EXERCISE DIRECTIONS: Work out how many lines in the records contain the word "status", and give that number alone.

RECORDS TO PROCESS:
Content starts
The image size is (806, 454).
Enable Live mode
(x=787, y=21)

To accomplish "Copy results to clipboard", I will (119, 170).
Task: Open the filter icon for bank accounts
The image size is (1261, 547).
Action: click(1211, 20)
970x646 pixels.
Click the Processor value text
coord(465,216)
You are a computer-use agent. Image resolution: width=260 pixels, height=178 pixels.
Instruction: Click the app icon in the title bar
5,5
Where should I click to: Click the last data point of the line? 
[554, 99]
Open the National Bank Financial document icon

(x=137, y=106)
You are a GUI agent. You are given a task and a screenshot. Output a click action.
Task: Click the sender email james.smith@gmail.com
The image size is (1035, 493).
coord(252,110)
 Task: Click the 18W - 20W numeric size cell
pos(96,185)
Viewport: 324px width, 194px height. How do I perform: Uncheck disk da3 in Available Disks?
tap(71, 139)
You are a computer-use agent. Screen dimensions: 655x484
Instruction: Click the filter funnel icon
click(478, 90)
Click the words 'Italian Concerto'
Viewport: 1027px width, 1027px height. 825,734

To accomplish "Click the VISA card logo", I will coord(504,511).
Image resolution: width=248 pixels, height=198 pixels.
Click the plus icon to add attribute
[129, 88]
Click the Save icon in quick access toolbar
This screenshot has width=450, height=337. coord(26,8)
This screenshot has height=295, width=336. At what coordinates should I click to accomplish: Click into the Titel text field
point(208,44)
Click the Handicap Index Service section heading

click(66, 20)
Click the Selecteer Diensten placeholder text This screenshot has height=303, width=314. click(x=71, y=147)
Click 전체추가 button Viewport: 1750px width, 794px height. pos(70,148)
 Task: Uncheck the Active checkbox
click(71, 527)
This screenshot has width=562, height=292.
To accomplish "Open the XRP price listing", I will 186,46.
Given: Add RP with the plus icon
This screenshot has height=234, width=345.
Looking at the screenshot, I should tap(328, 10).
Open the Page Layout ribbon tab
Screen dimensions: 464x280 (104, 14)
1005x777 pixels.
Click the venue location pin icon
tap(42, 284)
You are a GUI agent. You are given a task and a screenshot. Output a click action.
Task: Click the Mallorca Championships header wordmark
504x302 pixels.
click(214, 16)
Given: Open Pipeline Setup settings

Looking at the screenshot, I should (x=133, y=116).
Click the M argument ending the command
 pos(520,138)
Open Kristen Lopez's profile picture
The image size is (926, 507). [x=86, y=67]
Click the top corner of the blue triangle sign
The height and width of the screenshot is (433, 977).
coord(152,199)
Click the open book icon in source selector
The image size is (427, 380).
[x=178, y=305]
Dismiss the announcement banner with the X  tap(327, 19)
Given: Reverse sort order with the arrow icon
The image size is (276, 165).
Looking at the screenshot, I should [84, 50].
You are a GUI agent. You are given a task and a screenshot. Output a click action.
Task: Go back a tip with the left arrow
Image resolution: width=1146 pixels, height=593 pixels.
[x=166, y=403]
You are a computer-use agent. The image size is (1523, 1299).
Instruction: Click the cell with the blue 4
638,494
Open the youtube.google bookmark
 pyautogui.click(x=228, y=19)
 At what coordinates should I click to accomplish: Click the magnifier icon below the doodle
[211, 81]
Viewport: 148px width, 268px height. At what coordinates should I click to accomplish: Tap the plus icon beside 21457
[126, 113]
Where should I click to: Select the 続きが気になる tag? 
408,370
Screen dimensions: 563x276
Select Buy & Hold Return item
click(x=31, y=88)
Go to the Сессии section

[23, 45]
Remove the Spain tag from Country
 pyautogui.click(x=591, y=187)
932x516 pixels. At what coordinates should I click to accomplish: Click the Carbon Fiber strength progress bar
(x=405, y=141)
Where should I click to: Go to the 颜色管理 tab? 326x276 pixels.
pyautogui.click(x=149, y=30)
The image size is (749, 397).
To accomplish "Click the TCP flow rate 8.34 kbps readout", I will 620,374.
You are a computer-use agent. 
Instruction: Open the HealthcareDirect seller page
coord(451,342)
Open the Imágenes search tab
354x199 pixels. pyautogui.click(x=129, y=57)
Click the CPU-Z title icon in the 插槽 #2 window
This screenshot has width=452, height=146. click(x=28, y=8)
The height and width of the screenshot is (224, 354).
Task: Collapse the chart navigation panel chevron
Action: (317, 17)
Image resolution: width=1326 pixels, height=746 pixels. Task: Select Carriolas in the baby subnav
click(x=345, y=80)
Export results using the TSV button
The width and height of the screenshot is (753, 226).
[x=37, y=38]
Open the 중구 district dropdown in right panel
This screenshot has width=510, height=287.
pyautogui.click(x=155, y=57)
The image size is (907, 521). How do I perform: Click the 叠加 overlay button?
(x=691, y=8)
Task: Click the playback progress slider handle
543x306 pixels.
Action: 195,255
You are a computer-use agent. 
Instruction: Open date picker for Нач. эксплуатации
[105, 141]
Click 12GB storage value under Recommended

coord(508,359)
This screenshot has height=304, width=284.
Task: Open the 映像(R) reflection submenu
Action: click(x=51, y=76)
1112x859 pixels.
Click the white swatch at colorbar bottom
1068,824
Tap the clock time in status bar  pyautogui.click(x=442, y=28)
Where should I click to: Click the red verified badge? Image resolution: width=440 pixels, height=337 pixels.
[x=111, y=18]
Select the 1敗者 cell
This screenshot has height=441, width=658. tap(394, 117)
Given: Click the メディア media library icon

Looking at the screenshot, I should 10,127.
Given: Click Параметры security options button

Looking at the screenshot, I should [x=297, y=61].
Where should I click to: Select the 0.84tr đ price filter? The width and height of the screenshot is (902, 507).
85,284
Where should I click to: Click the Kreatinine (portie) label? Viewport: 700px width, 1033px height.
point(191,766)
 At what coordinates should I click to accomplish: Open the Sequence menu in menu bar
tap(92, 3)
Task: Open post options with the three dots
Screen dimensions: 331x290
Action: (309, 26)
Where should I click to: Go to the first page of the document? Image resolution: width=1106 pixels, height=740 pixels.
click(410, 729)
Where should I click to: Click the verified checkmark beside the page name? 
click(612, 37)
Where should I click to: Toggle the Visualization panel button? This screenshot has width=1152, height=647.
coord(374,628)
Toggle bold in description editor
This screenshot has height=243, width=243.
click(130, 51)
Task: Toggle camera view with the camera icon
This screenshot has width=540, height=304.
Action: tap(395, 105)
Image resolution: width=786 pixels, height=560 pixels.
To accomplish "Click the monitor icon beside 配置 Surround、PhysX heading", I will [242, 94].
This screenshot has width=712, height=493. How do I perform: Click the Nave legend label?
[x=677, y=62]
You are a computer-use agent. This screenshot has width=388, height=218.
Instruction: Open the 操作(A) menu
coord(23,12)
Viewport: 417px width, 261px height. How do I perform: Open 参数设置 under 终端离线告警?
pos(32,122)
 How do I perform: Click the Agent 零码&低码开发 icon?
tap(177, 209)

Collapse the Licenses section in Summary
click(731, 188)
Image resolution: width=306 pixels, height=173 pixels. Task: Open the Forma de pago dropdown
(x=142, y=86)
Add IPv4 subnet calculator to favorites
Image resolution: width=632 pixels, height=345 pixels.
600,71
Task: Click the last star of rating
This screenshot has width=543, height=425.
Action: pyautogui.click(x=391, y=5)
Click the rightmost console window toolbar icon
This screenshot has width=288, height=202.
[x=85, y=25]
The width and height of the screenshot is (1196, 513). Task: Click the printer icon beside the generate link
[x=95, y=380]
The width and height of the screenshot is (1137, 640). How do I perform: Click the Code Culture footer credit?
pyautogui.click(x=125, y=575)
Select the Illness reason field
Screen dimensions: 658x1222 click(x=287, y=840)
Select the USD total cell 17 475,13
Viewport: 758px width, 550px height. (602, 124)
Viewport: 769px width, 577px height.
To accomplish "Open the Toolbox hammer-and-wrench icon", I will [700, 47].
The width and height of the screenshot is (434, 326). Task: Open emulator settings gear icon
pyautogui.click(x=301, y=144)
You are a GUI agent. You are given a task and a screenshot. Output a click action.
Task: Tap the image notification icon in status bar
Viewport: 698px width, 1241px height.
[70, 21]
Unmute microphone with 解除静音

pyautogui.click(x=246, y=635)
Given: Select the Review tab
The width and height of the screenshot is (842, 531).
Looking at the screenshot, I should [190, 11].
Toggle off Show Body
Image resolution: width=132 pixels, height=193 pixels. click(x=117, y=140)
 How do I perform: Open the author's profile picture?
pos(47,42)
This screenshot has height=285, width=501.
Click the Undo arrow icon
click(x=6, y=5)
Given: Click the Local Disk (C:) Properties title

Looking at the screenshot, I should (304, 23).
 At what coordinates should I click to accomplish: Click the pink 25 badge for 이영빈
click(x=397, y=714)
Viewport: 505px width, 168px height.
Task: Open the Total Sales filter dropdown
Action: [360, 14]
Content ends
RESULT: 2